The primary assessment focuses on the proportion of patients achieving \>5% body-weight gain from baseline at Week 12 (as a key primary endpoint within the dual-endpoint framework), along with comprehensive evaluation of appetite (FAACT-A/CS 12), body composition (L3-level CT-based assessment of skeletal muscle and adipose tissue), physical function, health-related quality of life (EORTC QLQ-C30), chemotherapy adherence, and the incidence and severity of adverse events. Tumor response will be assessed at predefined intervals (approximately every 6 weeks), and survival outcomes including overall survival (OS), progression-free survival (PFS), objective response rate (ORR), and disease control rate (DCR) will be followed and analyzed up to one year after randomization. In addition, the study will explore changes in inflammatory markers (CRP, NLR), cytokines (IL-1, IL-6, TNF-α), and nutritional indices (albumin, prealbumin, hemoglobin) from baseline to Week 12 to support mechanistic understanding and identify potential predictive biomarkers.
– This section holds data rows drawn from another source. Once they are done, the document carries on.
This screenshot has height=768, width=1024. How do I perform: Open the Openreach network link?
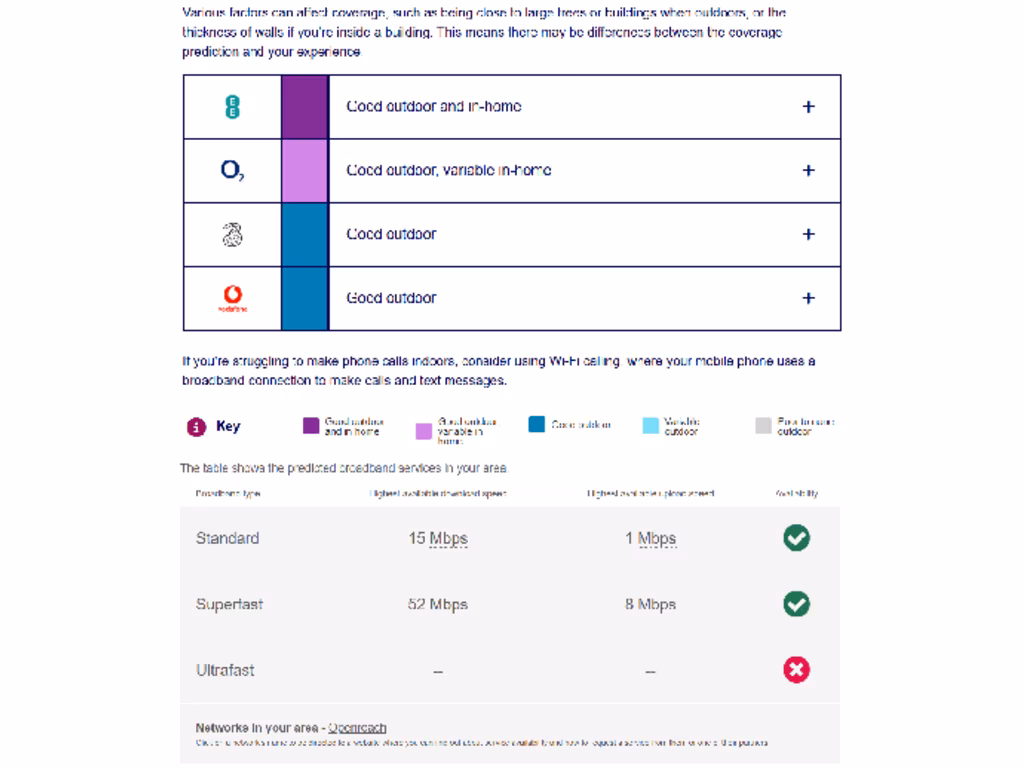tap(357, 728)
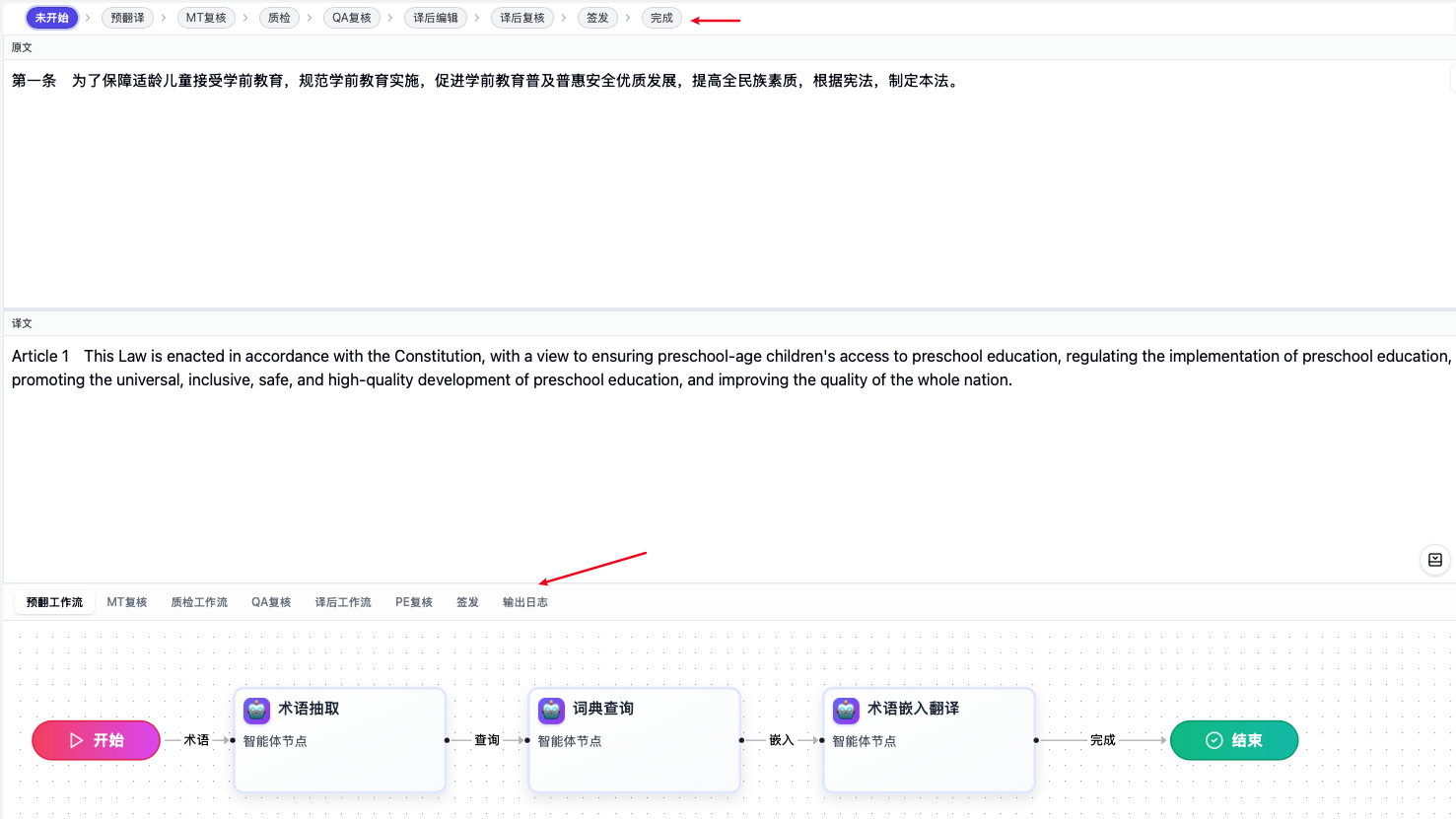Click the 未开始 status step pill
The image size is (1456, 819).
51,18
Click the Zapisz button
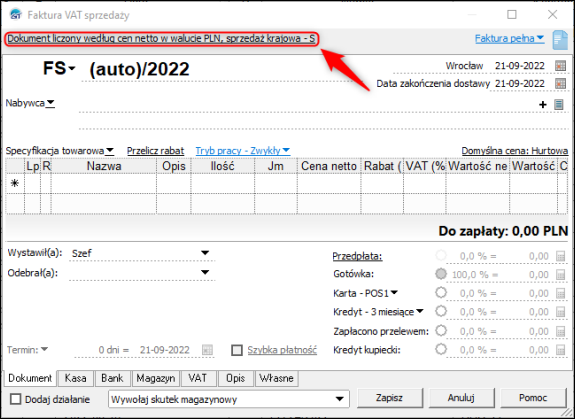The width and height of the screenshot is (575, 419). click(x=389, y=398)
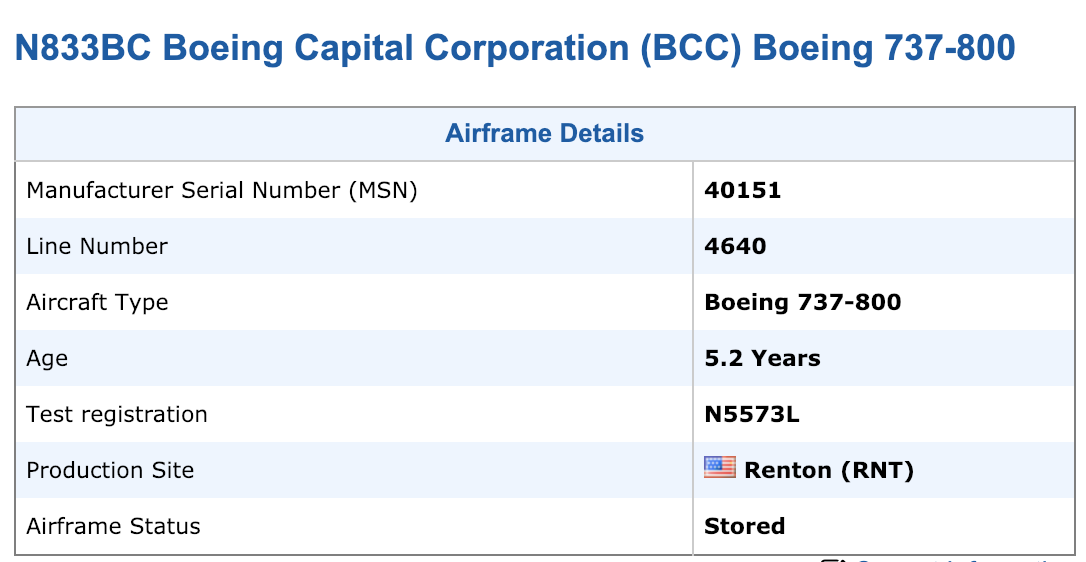Click the Test registration label

point(117,414)
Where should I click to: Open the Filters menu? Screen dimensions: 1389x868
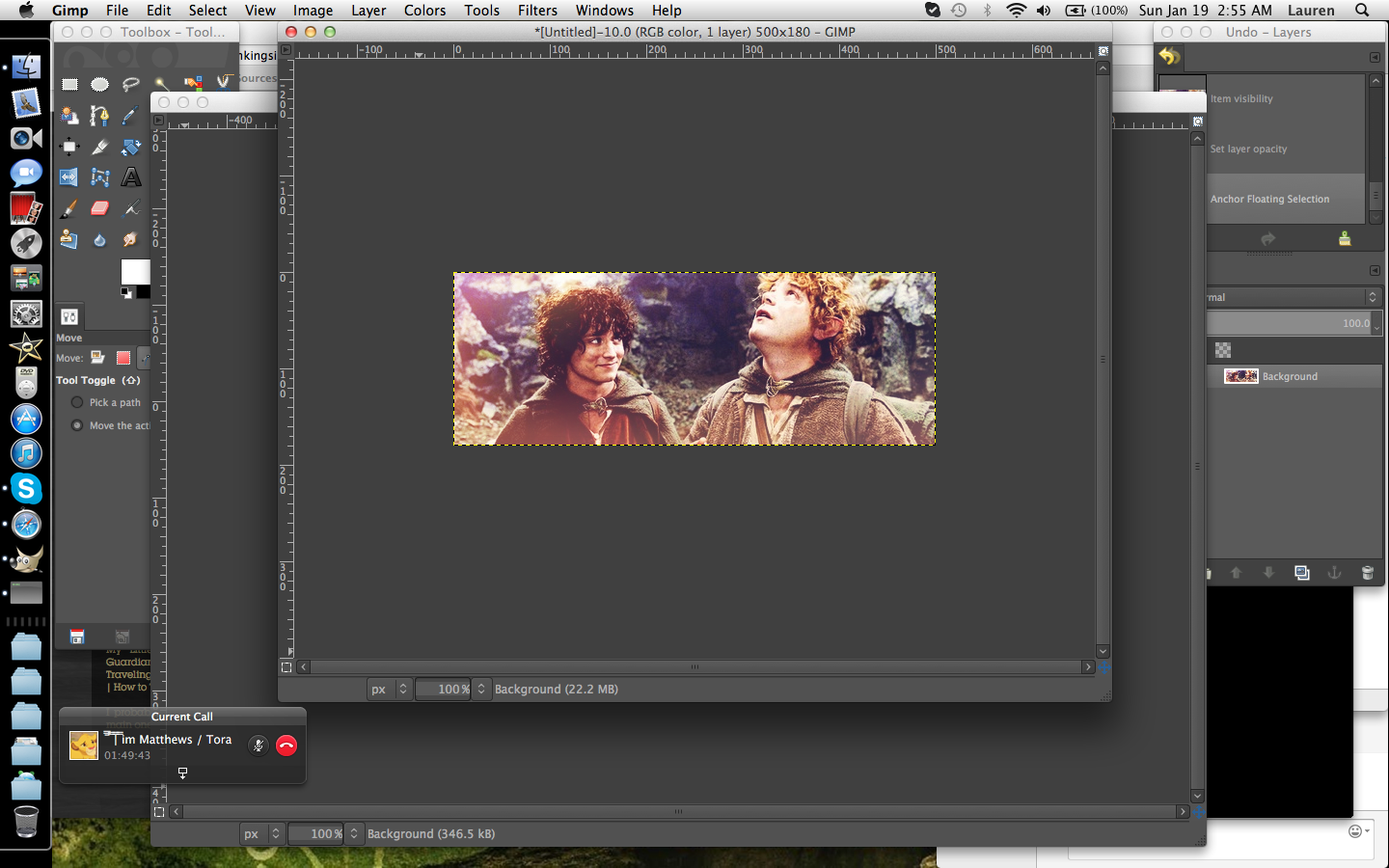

Safety will be monitored continuously throughout the study, with standardized collection and follow-up of adverse events (AEs) and serious adverse events (SAEs) as specified in the protocol, complemented by vital signs, physical examinations, laboratory testing, electrocardiography, and echocardiography. Overall, this study aims to validate an integrated strategy combining anticancer therapy with early anti-cachexia intervention in the immuno-chemotherapy era, and to generate high-quality evidence on the clinical value of nanocrystalline megestrol acetate in improving weight/body composition, symptom burden, quality of life, and potentially survival outcomes in advanced pancreatic cancer.